Definitions: (Wagner 2004)

Preeclampsia: a pregnancy-specific, multisystem disorder that is characterized by the development of hypertension and proteinuria after 20 weeks of gestation. Preeclampsia can occur anytime within the antepartum, intrapartum, and even postpartum periods.

  • Preeclampsia superimposed on chronic hypertension: new onset proteinuria, an acute increase in the level of hypertension, or development of HELLP syndrome in the setting of chronic hypertension
  • HELLP Syndrome: Complication of preeclampsia characterized by hemolysis, elevated liver enzymes, and a low platelet count

Eclampsia: a severe complication of preeclampsia in which a woman has the new onset of seizures

Chronic hypertension: elevated blood pressure that predates the pregnancy, is documented before 20 weeks of gestation, or is present 12 weeks after delivery.

Gestational hypertension: elevated blood pressure without proteinuria which develops after 20 weeks of gestation and blood pressure returns to normal within 12 weeks after delivery

Pre-eclampsia Pathophysiology


  • Pathophysiology of preeclampsia remains controversial
  • Most theories center around abnormal placentation and immunologic factors
  • Fetal Pathophysiology (Uzan 2011)
    • Increased uterine arterial resistance and higher sensitivity to vasoconstriction causes chronic placental ischemia
    • Leads to fetal complications including intrauterine growth restriction and intrauterine death


  • Hypertensive disorders of pregnancy complicate 10% of pregnancies worldwide (Aronow 2017)
  • Among the most common causes of maternal and perinatal morbidity and mortality
  • Eclampsia occurs in less than 1% of women with preeclampsia (Witlin 1998).

Risk Factors: (RCOG 2010)

High-Risk Factors Moderate-Risk Factors
Hypertensive disease during

previous pregnancy

First Pregnancy
Chronic kidney disease Age > 40
Autoimmune Conditions (i.e.
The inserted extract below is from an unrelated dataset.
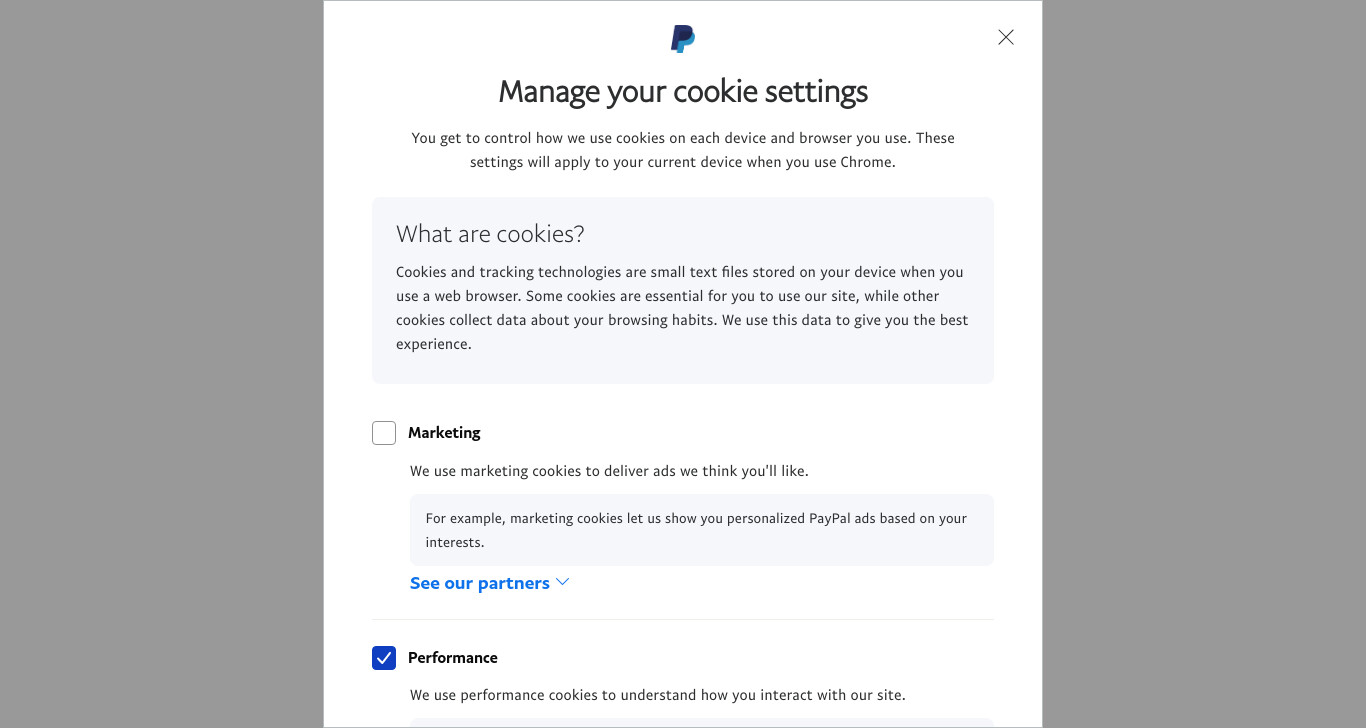Open the See our partners link
Image resolution: width=1366 pixels, height=728 pixels.
click(480, 583)
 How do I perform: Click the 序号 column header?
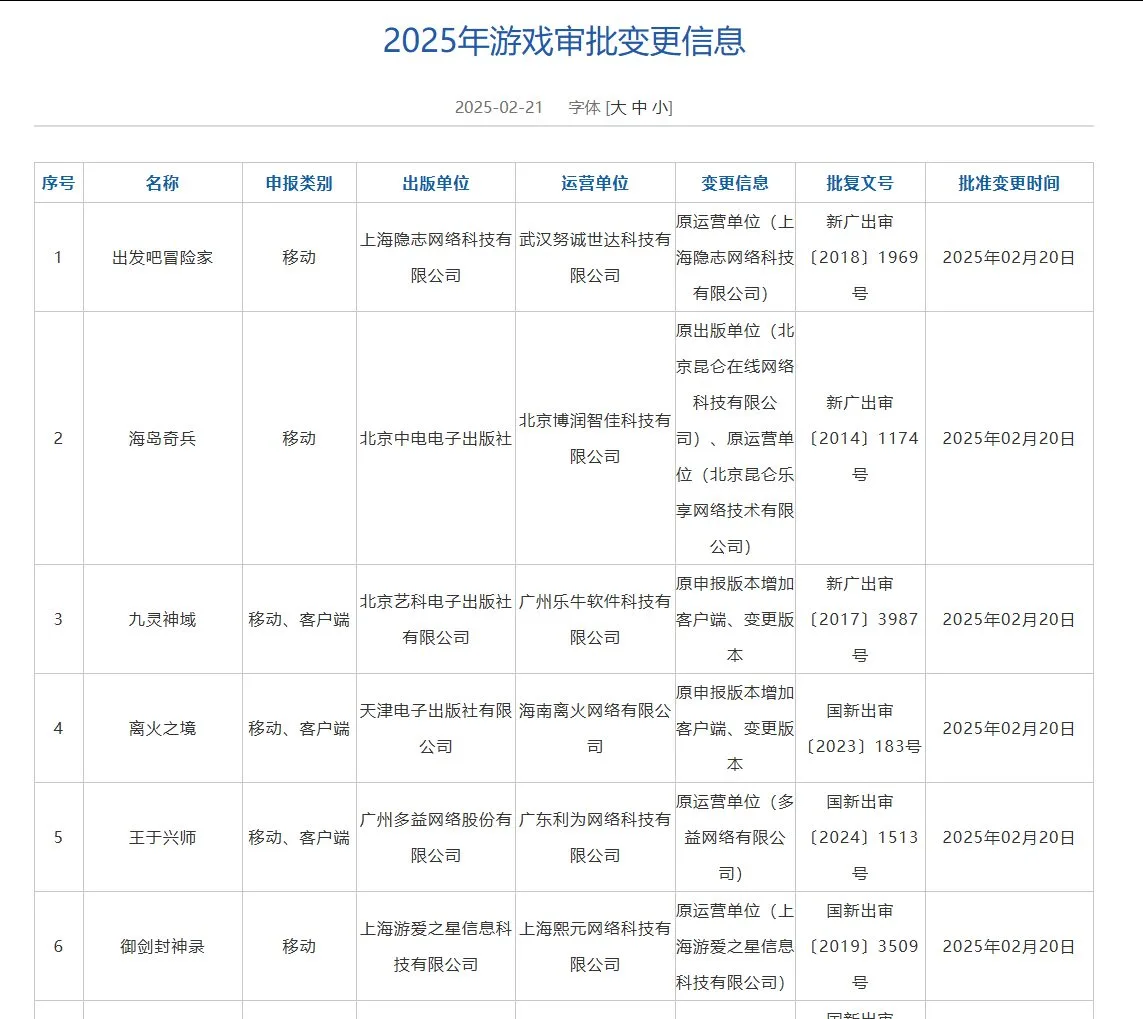click(x=58, y=183)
SLE,

antiphospholipid syndrome)

Pregnancy Interval > 10 years
Diabetes Mellitus BMI > 35 kg/m2 (at 1st visit)
Chronic Hypertension Family History of Preeclampsia
Multiple Gestations

Clinical Presentation

  • Epigastric/RUQ pain
  • Severe or persistent headache
  • Visual disturbances including blurred vision, double vision, “spots” in vision, photophobia
  • Nausea or vomiting
  • Shortness of breath
  • Increased edema in the extremities or weight gain

Diagnosis: (ACOG 2013)

Necessary lab work: CBC, Basic metabolic panel, LFTs, Urinalysis (24 hour urine collection ideal but impractical in ED), Uric Acid, LDH

Mild Preeclampsia

  • New onset elevated blood pressure ( 140 mmHg OR 90 mmHg diastolic) on two occasions at least 4 hours apart AND
  • Proteinuria (defined as >300mg in 24hr urine collection or protein/creatinine ratio of at least 0.3)

Severe Preeclampsia

  • BP > 160/110
  • 2 + protein on urine dipstick
  • Any concerning signs, symptoms or lab abnormalities
    • Signs/symptoms: headache, visual disturbance, pulmonary edema, oliguria
    • Transaminitis, thrombocytopenia, elevated creatinine

Postpartum Preeclampsia + Eclampsia

  • Most cases occur within 48 hours after delivery, though some patients may present later
  • Suspect in any recent postpartum patient with new onset hypertension, headache or seizure activity

In the absence of proteinuria, the diagnosis of preeclampsia can be made by:

  • Thrombocytopenia (<100,000/microliter)
  • Transaminitis (2x normal value)
  • Serum creatinine > 1.1mg/dL OR doubling of serum creatinine in the absence of other renal disease
  • Pulmonary edema
  • New onset cerebral or visual disturbances

Absence of symptoms AND labs unremarkable

  • Gestational hypertension if >20 weeks gestational age
  • Chronic hypertension at <20 weeks gestational age.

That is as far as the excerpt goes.